Numa carta enviada hoje ao ministro das Finanças, Mário Centeno, e publicada no sítio Internet da Comissão Europeia, os comissários do Euro, Valdis Dombrovskis, e dos Assuntos Económicos, Pierre Moscovici, afirmam a vontade da Comissão de “prosseguir um diálogo construtivo com Portugal, de modo a chegar uma avaliação final” da proposta orçamental portuguesa, mas pedem que as informações solicitadas cheguem a Bruxelas até ao final da próxima quinta-feira para serem ainda tidas em conta na análise do executivo comunitário.

Na curta missiva dirigida a Lisboa, Moscovici e Dombrovskis sustentam que, para 2017, a projeção preliminar da Comissão é a de “uma ligeira melhoria do saldo estrutural comparativamente a 2016, o que (a confirmar-se) apontaria para um risco de sério desvio da melhoria recomendada de 0,6% do PIB”.

Os comissários explicaram que o cenário mais pessimista de Bruxelas comparativamente àquele contido no plano orçamental apresentado por Portugal a 17 de outubro passado resulta não só de um cenário macroeconómico menos otimista projetado pela Comissão, mas também “do facto de algumas medidas anunciadas não estarem suficientemente especificadas”.

“Face a estes riscos e discrepâncias entre o Esboço de Plano Orçamental e a análise preliminar da Comissão, gostaríamos de receber mais informação sobre de que forma Portugal assegurará o cumprimento do esforço recomendado para 2017”, aponta a Comissão.

Além disso, e para “ajudar à análise” da proposta orçamental portuguesa para 2017, a Comissão acrescenta que também “seria útil receber detalhes dos pressupostos sobre os quais se baseiam as projeções das receitas de todos os impostos e as transferências e contribuições para a segurança social”.

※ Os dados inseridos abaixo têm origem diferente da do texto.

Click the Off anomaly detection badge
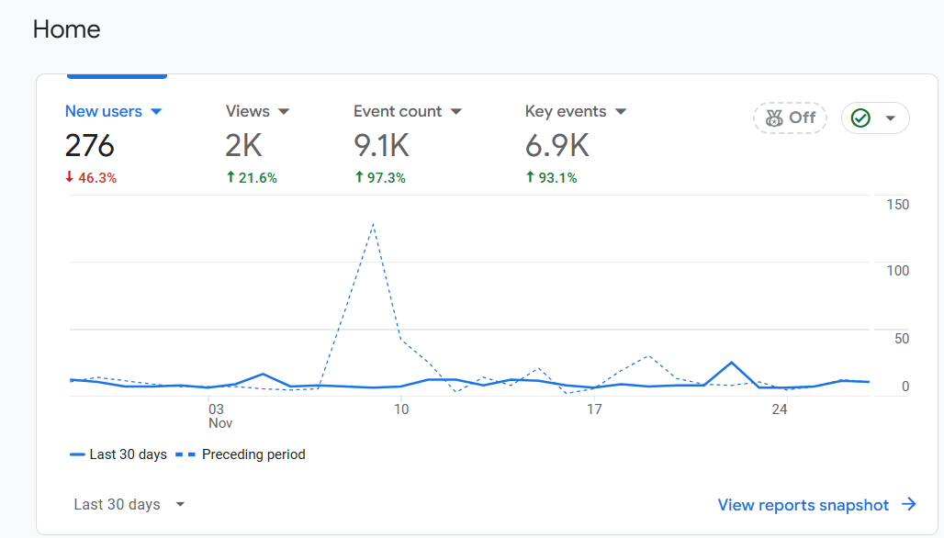Image resolution: width=944 pixels, height=538 pixels. point(789,118)
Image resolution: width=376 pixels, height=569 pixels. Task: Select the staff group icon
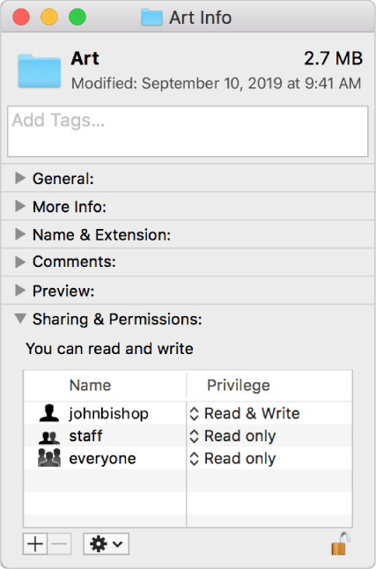[49, 437]
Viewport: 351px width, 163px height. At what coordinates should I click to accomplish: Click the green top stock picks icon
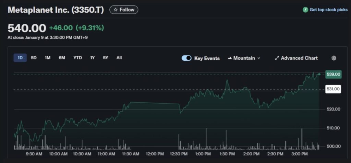pyautogui.click(x=305, y=10)
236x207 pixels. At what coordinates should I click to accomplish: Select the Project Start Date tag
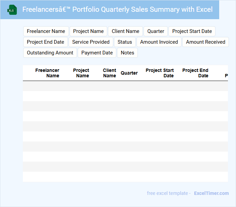192,31
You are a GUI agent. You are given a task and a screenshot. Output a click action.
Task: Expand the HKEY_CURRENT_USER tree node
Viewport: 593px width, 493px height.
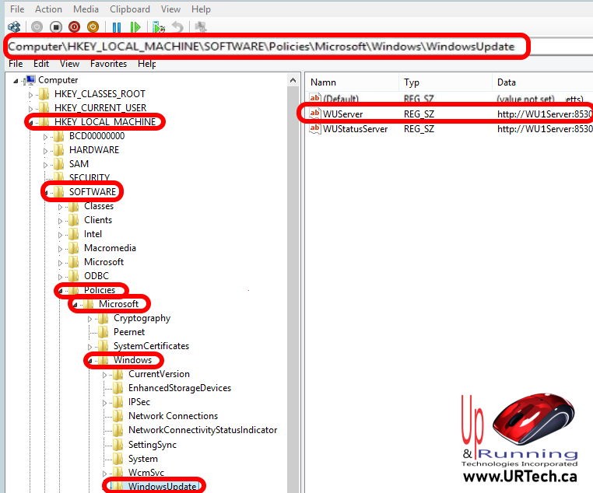(31, 108)
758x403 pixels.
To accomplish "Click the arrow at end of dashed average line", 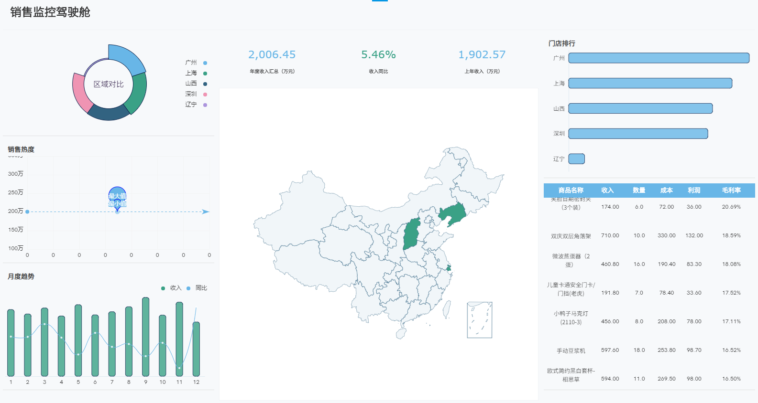I will (x=206, y=212).
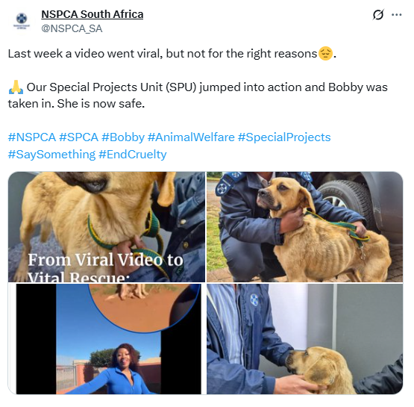Click the @NSPCA_SA handle
Screen dimensions: 414x407
(72, 28)
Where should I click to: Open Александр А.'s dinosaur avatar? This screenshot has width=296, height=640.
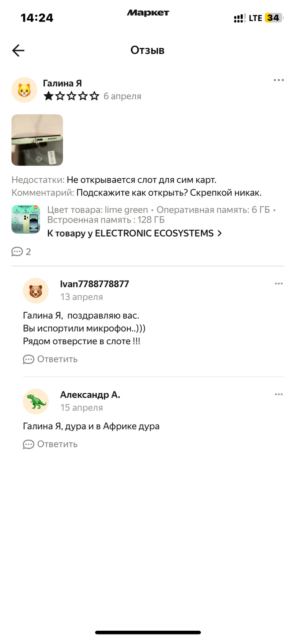36,401
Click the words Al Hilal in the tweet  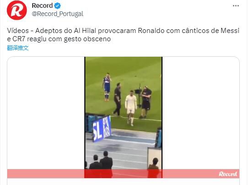click(85, 31)
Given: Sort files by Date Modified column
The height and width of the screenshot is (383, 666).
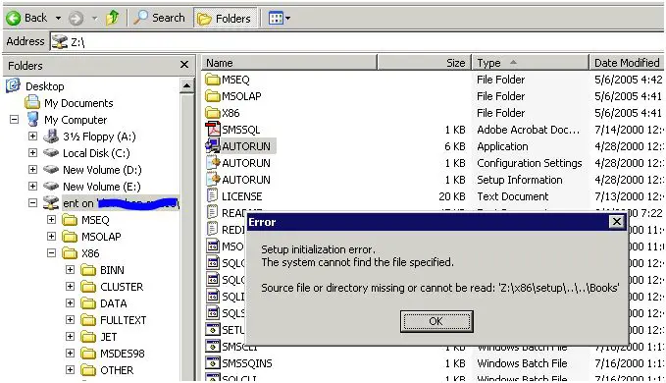Looking at the screenshot, I should [627, 63].
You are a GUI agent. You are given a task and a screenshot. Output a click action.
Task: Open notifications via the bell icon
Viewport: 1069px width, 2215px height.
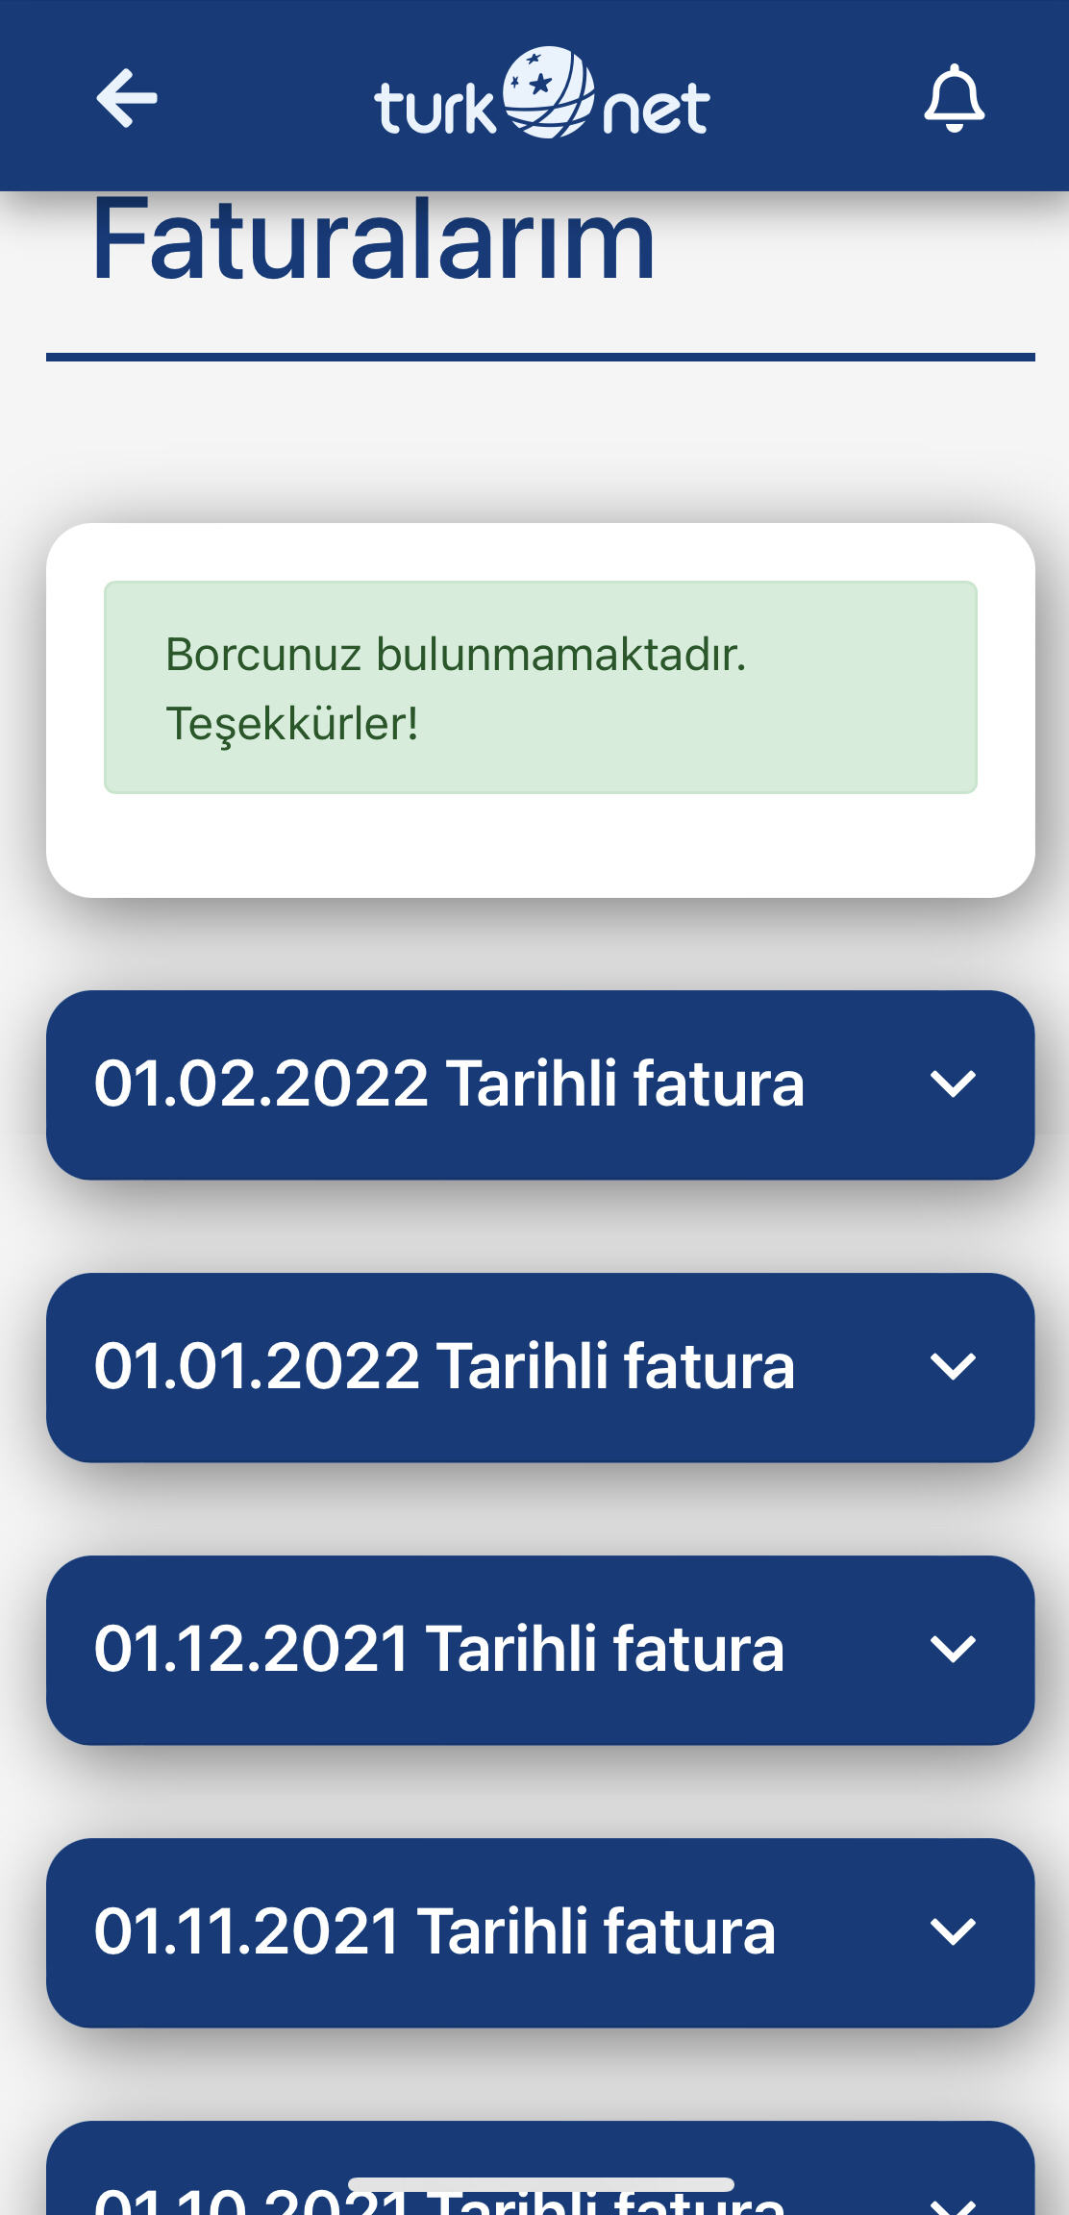coord(954,98)
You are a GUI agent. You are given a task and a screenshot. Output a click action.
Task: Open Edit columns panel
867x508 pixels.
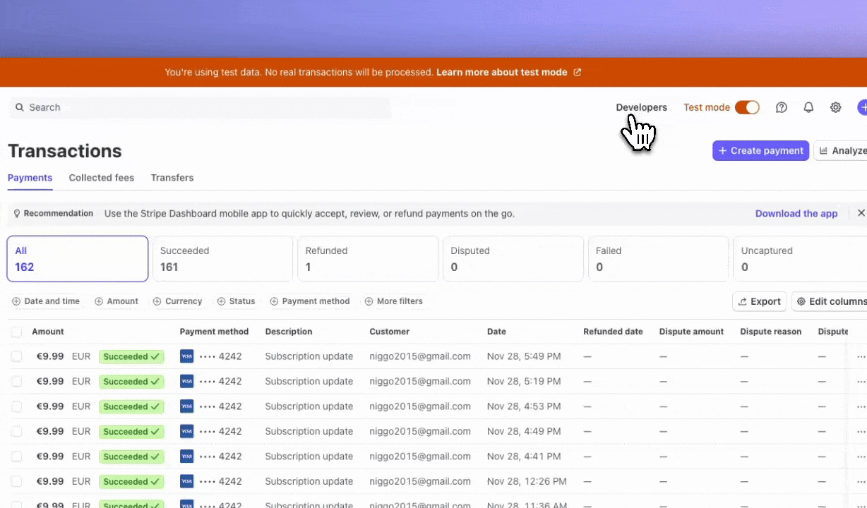click(833, 301)
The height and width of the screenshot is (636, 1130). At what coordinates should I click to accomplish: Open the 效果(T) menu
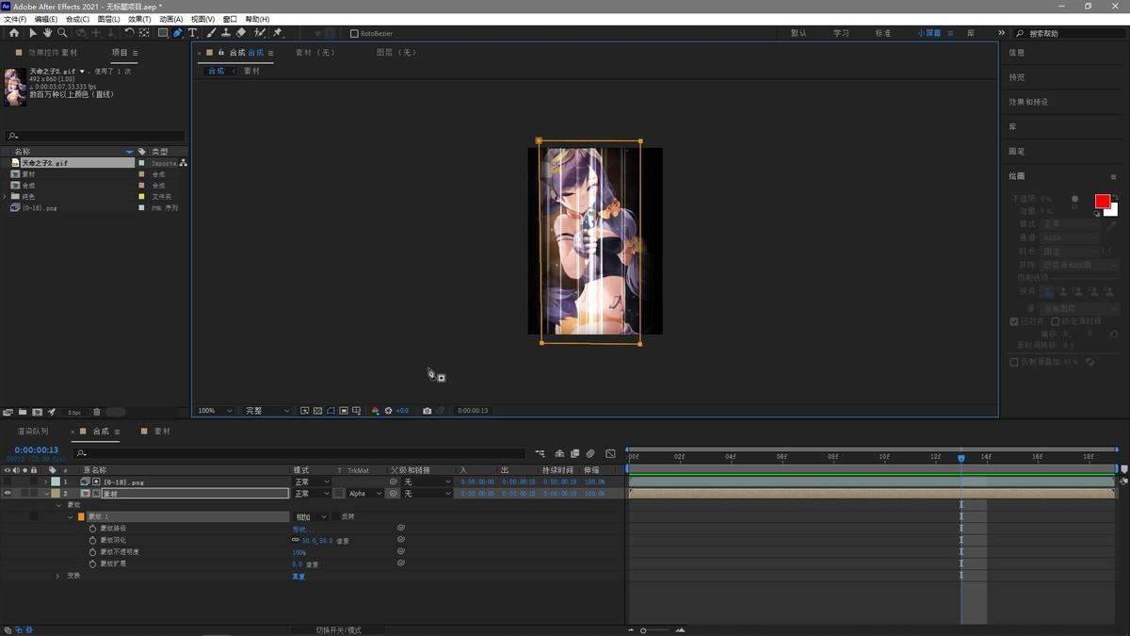pyautogui.click(x=139, y=19)
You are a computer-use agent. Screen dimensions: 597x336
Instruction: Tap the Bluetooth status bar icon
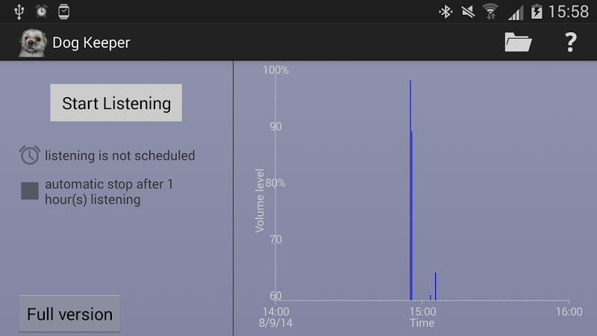(446, 11)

Nesse sentido, o executivo comunitário gostaria que lhe fosse disponibilizada em concreto informação atualizada sobre a execução fiscal em 2016 e a especificação dos lucros esperados com o Programa Especial de Redução do Endividamento do Estado, recentemente introduzido pelo Governo.

De acordo com as regras da política de coordenação económica reforçada introduzidas em 2013, os países da zona euro têm de submeter os seus projetos orçamentais para o ano seguinte até 15 de outubro – prazo que este ano foi alargado até 17, dado dia 15 ter calhado a um sábado -, devendo, por seu turno, a Comissão adotar uma opinião sobre os mesmos até 30 de novembro.

No entanto, relativamente aos planos orçamentais nos quais a Comissão identifique logo à partida riscos particularmente sérios de incumprimento das obrigações à luz do Pacto de Estabilidade e Crescimento, deve adotar uma opinião no prazo de duas semanas, ou seja, até final do mês.

Desde a implementação das novas regras de governação económica, ainda não sucedeu o executivo comunitário pedir a um Estado-membro que reformulasse o seu plano orçamental por identificar sérios riscos de incumprimento dos objetivos orçamentais.